* [Data for analysis]

----------

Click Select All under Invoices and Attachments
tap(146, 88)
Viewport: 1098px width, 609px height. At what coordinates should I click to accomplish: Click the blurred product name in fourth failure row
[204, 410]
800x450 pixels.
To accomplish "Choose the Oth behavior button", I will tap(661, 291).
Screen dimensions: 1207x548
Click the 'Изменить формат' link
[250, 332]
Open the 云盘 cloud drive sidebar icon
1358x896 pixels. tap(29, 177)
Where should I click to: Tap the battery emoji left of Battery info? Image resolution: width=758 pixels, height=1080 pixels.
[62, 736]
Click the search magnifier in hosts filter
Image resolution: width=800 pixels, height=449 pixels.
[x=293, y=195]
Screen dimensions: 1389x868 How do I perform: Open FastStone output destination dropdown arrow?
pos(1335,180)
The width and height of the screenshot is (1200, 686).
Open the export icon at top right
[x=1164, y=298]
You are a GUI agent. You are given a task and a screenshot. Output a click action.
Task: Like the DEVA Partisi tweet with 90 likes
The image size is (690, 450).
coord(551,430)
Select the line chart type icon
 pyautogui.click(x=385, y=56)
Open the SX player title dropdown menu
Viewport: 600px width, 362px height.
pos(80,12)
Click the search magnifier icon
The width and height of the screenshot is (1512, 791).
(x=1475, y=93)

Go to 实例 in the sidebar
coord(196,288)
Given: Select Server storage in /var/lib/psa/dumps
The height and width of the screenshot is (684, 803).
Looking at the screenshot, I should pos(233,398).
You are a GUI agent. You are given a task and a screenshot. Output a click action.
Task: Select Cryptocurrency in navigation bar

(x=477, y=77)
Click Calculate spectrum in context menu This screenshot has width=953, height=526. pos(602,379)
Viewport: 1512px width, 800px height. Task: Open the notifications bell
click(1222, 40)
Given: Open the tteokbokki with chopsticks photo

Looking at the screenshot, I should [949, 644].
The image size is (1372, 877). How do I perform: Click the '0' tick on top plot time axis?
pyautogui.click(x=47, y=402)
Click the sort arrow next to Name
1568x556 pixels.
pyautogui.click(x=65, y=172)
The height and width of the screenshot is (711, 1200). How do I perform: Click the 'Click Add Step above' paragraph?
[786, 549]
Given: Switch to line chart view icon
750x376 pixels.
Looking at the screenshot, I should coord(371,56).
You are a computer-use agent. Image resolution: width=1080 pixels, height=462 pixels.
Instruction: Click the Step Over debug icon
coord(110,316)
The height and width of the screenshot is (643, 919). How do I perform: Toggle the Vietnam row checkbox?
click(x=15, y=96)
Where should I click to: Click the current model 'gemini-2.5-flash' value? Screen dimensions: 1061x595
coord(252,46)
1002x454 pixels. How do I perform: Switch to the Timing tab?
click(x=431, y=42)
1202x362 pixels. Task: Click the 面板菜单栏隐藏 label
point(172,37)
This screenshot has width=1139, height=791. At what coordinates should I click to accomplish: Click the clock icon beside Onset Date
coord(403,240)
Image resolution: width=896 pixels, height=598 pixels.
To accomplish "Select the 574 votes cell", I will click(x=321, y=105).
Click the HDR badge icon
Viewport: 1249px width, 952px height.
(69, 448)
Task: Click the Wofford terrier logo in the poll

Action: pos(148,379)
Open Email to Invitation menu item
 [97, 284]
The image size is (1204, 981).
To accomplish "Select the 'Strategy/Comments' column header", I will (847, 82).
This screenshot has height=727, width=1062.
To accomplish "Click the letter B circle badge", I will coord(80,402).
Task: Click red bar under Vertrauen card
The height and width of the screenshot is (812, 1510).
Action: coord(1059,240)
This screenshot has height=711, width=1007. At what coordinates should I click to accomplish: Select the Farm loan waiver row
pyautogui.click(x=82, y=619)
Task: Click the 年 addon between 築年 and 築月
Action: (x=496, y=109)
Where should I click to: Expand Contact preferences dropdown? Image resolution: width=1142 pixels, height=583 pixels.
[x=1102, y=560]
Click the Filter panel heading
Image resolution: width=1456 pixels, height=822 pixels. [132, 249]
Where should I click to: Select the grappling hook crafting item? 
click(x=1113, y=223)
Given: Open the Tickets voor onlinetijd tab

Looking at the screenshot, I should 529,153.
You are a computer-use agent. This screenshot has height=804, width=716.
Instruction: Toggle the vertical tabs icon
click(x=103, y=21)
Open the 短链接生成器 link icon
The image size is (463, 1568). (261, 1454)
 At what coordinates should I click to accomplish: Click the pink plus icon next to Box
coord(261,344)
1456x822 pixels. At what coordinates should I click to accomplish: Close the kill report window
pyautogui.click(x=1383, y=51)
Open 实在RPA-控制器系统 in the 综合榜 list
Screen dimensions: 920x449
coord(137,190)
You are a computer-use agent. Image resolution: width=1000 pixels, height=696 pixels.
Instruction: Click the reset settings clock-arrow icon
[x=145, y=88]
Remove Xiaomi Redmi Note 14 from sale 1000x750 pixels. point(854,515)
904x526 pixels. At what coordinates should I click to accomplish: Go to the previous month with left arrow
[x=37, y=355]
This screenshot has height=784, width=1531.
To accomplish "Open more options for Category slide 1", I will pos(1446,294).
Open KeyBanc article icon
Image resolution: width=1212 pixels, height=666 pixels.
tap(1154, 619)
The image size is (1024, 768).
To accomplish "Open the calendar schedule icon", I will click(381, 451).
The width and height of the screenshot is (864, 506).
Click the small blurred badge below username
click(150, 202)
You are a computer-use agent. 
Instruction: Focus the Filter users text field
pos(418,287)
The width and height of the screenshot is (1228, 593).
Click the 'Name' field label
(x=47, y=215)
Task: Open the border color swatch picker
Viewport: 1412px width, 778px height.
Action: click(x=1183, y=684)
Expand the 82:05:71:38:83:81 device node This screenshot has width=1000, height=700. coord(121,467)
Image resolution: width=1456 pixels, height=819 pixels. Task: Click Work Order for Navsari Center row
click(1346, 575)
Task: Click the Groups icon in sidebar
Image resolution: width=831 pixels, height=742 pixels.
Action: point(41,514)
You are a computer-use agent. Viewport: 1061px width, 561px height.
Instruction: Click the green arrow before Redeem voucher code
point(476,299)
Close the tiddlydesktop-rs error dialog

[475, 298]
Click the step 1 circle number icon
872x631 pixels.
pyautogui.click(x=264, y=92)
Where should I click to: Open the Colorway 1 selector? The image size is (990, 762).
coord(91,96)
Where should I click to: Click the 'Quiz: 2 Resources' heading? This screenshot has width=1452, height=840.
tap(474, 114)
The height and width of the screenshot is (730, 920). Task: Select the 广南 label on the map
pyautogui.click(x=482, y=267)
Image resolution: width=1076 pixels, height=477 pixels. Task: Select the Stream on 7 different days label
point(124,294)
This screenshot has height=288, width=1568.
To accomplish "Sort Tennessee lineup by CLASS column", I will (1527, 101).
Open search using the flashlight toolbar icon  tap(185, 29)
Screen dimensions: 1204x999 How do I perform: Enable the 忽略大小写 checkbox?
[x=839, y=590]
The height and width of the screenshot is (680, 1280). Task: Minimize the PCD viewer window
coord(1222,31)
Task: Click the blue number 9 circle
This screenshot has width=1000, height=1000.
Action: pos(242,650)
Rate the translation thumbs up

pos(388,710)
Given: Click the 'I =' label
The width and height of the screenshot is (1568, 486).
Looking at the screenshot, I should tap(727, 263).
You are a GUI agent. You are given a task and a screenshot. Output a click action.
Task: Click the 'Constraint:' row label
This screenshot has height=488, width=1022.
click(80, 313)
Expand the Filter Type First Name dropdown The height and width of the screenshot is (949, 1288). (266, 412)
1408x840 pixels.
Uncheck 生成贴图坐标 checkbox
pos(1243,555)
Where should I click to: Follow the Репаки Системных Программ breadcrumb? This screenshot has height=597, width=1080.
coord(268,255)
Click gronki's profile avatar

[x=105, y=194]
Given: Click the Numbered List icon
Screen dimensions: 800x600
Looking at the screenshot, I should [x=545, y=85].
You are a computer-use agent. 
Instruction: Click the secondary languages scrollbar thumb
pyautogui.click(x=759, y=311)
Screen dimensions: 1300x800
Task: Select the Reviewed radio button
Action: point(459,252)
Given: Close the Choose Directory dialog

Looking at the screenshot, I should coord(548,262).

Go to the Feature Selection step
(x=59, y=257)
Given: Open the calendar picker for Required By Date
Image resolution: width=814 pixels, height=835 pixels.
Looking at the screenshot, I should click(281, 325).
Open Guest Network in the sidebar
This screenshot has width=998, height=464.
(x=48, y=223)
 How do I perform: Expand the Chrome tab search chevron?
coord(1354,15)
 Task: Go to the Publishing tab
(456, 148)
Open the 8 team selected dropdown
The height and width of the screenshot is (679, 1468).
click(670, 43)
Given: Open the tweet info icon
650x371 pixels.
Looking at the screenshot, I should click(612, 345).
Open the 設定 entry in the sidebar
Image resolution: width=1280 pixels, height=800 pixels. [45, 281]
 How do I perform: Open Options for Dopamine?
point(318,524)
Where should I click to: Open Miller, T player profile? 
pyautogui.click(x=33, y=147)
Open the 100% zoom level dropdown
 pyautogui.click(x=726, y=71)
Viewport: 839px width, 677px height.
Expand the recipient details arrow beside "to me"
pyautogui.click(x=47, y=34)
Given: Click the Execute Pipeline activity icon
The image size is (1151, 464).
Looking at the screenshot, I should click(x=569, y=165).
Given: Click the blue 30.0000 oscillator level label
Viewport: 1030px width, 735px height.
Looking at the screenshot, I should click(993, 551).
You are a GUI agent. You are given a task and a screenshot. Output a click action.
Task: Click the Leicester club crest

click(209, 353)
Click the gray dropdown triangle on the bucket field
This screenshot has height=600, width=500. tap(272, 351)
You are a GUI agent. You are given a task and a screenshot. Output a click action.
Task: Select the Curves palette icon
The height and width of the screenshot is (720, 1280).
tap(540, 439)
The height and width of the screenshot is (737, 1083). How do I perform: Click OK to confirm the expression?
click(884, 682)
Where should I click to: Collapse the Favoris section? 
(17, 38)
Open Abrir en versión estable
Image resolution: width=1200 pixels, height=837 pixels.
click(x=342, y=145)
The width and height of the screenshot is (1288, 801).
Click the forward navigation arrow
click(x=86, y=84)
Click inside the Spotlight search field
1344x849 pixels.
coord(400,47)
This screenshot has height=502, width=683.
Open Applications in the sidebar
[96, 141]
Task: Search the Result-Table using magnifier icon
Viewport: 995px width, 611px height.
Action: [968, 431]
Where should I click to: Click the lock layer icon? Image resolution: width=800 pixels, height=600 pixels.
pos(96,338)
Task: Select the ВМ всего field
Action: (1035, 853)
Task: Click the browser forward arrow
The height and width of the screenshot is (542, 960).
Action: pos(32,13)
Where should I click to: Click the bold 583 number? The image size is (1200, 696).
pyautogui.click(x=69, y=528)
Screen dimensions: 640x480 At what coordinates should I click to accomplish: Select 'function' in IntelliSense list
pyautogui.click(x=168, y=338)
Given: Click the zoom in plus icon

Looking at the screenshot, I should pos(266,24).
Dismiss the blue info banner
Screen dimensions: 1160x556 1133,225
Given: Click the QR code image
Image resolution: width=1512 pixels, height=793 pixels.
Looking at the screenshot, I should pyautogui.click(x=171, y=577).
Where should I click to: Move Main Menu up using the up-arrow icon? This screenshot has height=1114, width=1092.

----------

* [To do]
Report every line from the listing above where the string "column" can be found.

* [Expected answer]
To accomplish "Select the 'Strategy/Comments' column header", I will (847, 82).
To accomplish "Sort Tennessee lineup by CLASS column", I will (1527, 101).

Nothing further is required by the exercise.